步态分析是初期保守治疗的重要一环。该病与后跟先触地步态有关,改为前足先触地步态有助于改善症状。如果保守治疗无效,可采取筋膜切开术。术后再发几率达45%,但其满意度交非手术治疗者高。
相比内外侧均切开者,单独前侧切开满意度高;年轻患者手术满意度也较高。最近有学者尝试关节镜下手术治疗。肉毒杆菌毒素有助于缓解疼痛、减轻肌肉内压力。副作用为下肢无力。长期疗效不得而知。
踝关节疼痛
前踝撞击综合征
又称为篮球足,其发病原因包括:重复背曲、反复踝关节扭伤和亚临床踝关节不稳。撞击由胫骨远端或距骨颈骨刺、疤痕组织、滑膜炎、或由于关节不稳导致的肥厚前胫腓韧带。芭蕾舞者、体操运动员等由于过度背曲是该病的高危人群。常诉在背曲诱发踝关节疼痛。平片可发现胫骨远端或距骨颈部骨刺。

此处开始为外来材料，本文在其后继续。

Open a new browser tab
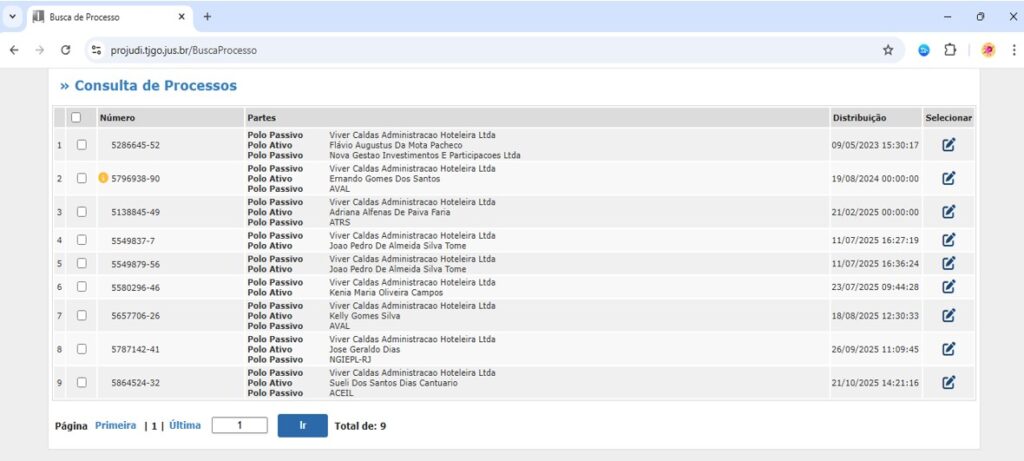 207,17
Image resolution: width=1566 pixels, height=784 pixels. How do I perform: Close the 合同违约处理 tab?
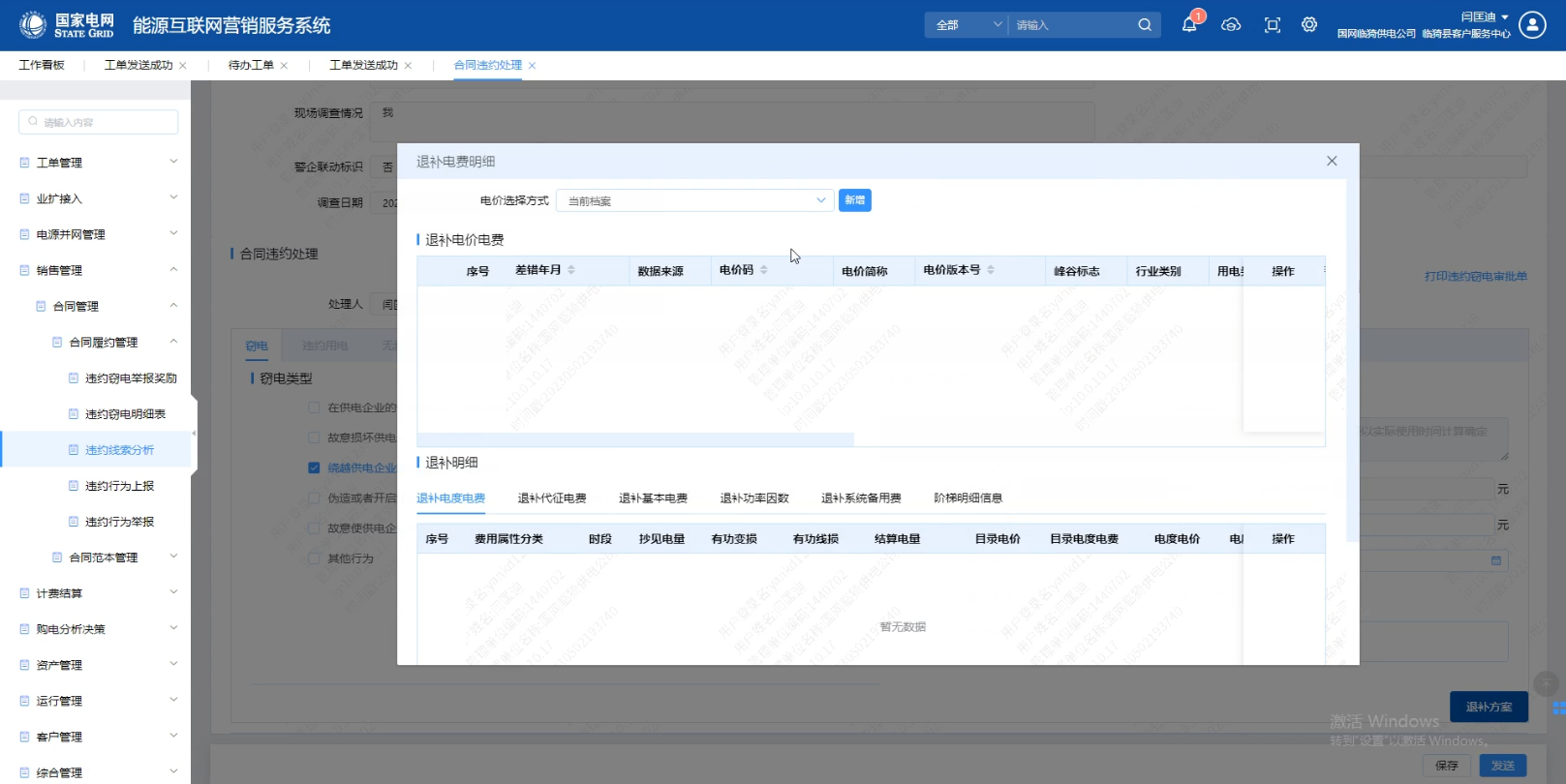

如平片检查阴性,进行MRI检查。保守治疗效果差。可进行关节镜下关节清理术。有学者进行了包含13例青少年病例研究分析发现,保守治疗后均无法进行体育运动。关节镜下清理术后效果不一,但10名青少年可恢复体育运动。另有研究表明97%患者可恢复正常体育运动。
骨软骨损伤
踝关节骨软骨损伤最常受累距骨。距骨顶外侧损伤多由于踝关节扭伤,距骨顶内侧损伤机制不明。多数内侧损伤为非创伤性,与过度使用有关。患者诉疼痛、持续或间断肿胀等。平片可能发现距骨损伤,诊断依靠MRI。无移位损伤进行踝关节支具固定,避免负重。保守治疗无效或移位损伤应进行手术治疗。治疗方式包括:钻孔开发复位、内固定或骨软骨移植。一项针对运动员和业余活动者距骨损伤术后的调查发现,几乎所有患者可进行正常体育活动。
改变训练模式
过劳性损伤起病隐匿,但是病程长、病情较重。如不能及时诊断,可妨碍进行体育活动,甚至造成关节退变、畸形。一旦发现过劳伤,不但要进行休息而且后期。